What you need to do ->
**A)** Name the three companies where the blog post on culture and experimentation says Jeff Holden has held leadership roles.
**B)** Write the next part of the blog post on culture and experimentation, picking up after its final sentence.

Culture & Experimentation — with Uber’s Chief Product Officer
If you want to create a successful, hyper-growth company, you’ve got to focus on creating the right culture and learning how to rapidly experiment.
In this blog, I continue my discussion on these two key subjects with Jeff Holden, a brilliant entrepreneur and executive who has held leadership roles at three hyper-growth companies — Amazon, Groupon, and Uber. Today Jeff is the Chief Product Officer of Uber.
As Jeff explains, there are critical lessons for every entrepreneur, so let’s dive in.
1. You Have To Continually Invest In Culture
Culture is often difficult to define — and yet, it’s extremely important to get right.
For a startup without structure, culture can be this amorphous “thing” that is often a reflection of the attitudes of the people on the team — an emergent property, of sorts.
But if you’re not careful, the wrong culture (or even the ‘lack of culture’) can be lethal to your business, especially in the early days of hyper-growth.

Data section ->
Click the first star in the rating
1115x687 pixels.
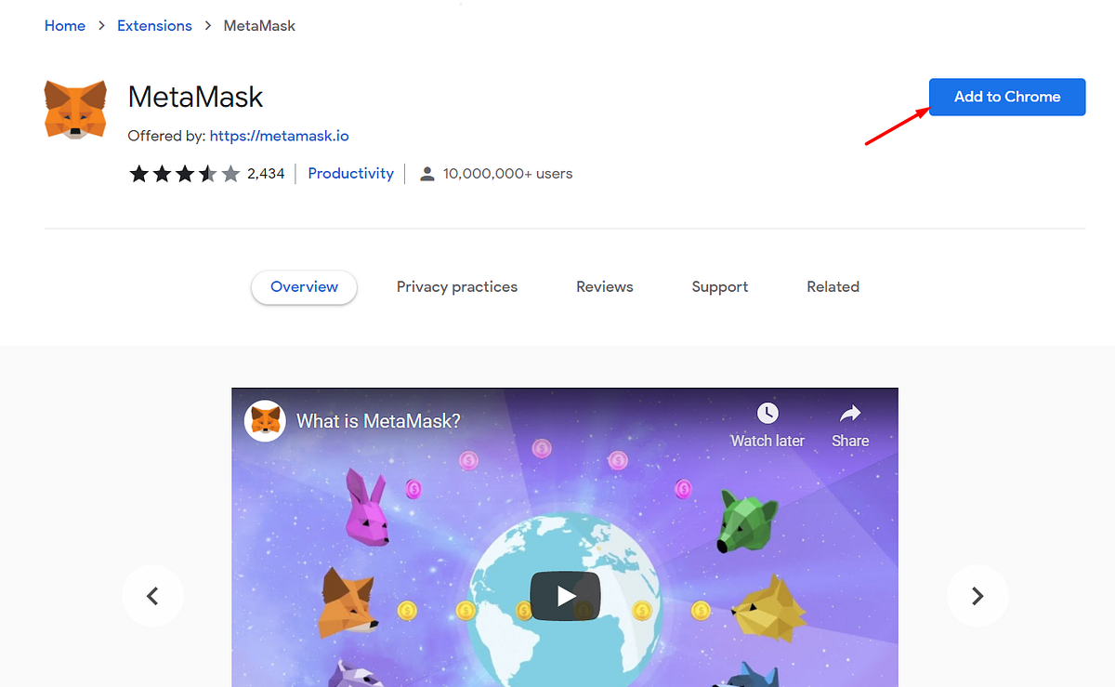[138, 173]
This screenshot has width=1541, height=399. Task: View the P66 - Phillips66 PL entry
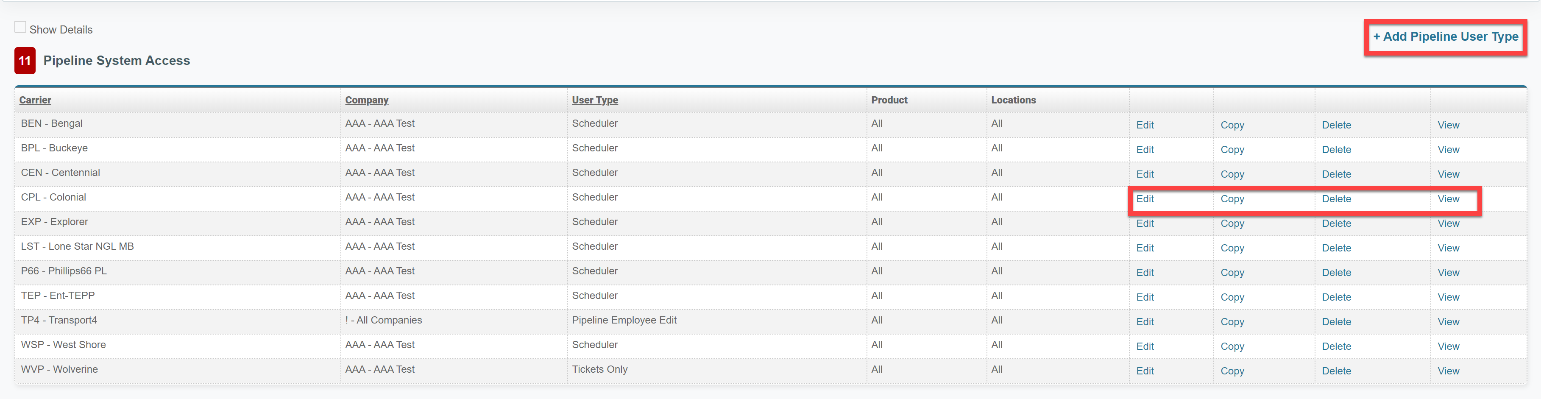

Answers below ->
**A)** Amazon, Groupon, and Uber

**B)**
You have to be deliberate about creating and investing in culture.
To illustrate this, Jeff shared a fascinating story about Jeff Bezos’ relentless obsession with culture and customer-centricity at Amazon.
He explained, “Bezos was a fantastic leader and he invested in making the company durable. He was continuously investing in the culture.”
“Building a solid culture was so critical, especially for a hyper growth company. It was our resilience fabric. It held the whole company together through all kinds of different things.”
“I worked at customer service one Christmas, and I remember this woman who was traveling to Russia for the holidays. She ordered all of these Christmas presents, and they weren’t going to make it there in time. She called customer service, worried sick.”
Without hesitation, the Amazon team pulled out all the stops to fix it.
“We spent probably $500 or $600 to overnight her $1,000 worth of gifts, and she was so completely blown away that she couldn’t stop saying,’Oh my god, you saved my Christmas!’”
“It was the Amazon way. It was so core to the culture. There was this energy and passion to just win for the customer and to do something no one’s ever done before.”
2. Be Crystal Clear About Your Mission
One of the most important parts in the process of establishing a culture is clearly defining the mission of the company.
Jeff goes on, “You have to be very clear about your mission. At Amazon, we knew the top three things customers cared about were: Price, Selection, and Convenience.”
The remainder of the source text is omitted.